In statistics best fanny pack for running, a Q–Q plot (“Q” stands for quantile) is a probability plot, which is a graphical method for comparing two probability distributions by plotting their quantiles against each other. First, the set of intervals for the quantiles is chosen. A point (x, y) on the plot corresponds to one of the quantiles of the second distribution (y-coordinate) plotted against the same quantile of the first distribution (x-coordinate). Thus the line is a parametric curve with the parameter which is the (number of the) interval for the quantile.

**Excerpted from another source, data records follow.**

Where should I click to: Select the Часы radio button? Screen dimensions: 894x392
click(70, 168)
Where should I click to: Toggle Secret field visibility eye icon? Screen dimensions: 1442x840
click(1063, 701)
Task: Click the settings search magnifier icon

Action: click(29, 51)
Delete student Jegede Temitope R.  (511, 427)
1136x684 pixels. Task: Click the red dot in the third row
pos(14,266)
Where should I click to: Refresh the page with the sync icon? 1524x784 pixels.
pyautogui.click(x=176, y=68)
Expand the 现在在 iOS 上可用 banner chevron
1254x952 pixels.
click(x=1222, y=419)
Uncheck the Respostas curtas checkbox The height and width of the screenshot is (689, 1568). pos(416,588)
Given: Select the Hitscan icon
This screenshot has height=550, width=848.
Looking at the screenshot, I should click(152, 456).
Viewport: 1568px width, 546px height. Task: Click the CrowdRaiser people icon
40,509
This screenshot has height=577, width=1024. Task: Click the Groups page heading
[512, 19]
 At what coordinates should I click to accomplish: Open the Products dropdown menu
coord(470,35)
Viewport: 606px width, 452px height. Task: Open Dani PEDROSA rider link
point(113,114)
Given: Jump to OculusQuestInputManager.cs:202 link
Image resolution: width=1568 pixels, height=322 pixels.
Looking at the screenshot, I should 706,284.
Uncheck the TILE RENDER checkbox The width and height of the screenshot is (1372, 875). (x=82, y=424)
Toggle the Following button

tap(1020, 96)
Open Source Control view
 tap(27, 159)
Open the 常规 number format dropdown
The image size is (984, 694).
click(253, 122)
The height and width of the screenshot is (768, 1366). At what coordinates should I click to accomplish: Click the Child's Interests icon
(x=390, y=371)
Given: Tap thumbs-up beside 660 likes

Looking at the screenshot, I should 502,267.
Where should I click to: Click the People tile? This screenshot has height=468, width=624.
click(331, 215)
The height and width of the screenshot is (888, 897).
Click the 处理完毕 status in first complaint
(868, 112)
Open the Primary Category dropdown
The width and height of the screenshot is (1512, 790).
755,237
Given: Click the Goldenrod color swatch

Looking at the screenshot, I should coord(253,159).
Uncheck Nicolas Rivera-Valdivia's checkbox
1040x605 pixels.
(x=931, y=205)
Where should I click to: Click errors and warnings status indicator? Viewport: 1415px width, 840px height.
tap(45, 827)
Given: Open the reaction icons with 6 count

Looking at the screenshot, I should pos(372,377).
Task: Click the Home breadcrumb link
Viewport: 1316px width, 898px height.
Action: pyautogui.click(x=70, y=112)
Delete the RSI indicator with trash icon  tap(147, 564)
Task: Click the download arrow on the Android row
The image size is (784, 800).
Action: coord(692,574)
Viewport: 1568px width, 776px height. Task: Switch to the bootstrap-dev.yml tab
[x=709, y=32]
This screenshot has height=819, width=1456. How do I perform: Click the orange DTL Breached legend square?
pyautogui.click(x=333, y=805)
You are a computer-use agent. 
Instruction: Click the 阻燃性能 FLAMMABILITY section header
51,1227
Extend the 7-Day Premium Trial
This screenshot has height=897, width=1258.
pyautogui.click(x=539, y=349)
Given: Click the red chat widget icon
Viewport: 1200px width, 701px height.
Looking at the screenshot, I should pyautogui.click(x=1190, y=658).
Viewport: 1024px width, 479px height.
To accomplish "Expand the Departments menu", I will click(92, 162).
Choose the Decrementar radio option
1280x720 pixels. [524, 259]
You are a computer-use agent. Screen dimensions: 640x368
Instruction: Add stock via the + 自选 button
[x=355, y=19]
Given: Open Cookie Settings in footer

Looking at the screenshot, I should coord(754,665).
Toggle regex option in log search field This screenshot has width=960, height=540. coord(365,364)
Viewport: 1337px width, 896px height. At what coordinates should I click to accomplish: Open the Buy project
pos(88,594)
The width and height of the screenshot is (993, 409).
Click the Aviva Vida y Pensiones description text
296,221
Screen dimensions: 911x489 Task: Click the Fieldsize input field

If the two distributions being compared are similar, the points in the Q–Q plot will approximately lie on the line y = x. If the distributions are linearly related, the points in the Q–Q plot will approximately lie on a line, but not necessarily on the line y = x. Q–Q plots can also be used as a graphical means of estimating parameters in a location-scale family of distributions.
A Q–Q plot is used to compare the shapes of distributions, providing a graphical view of how properties such as location, scale, and skewness are similar or different in the two distributions. Q–Q plots can be used to compare collections of data, or theoretical distributions. The use of Q–Q plots to compare two samples of data can be viewed as a non-parametric approach to comparing their underlying distributions. A Q–Q plot is generally a more powerful approach to do this than the common technique of comparing histograms of the two samples, but requires more skill to interpret. Q–Q plots are commonly used to compare a data set to a theoretical model. This can provide an assessment of “goodness of fit” that is graphical, rather than reducing to a numerical summary. Q–Q plots are also used to compare two theoretical distributions to each other. Since Q–Q plots compare distributions, there is no need for the values to be observed as pairs, as in a scatter plot, or even for the numbers of values in the two groups being compared to be equal.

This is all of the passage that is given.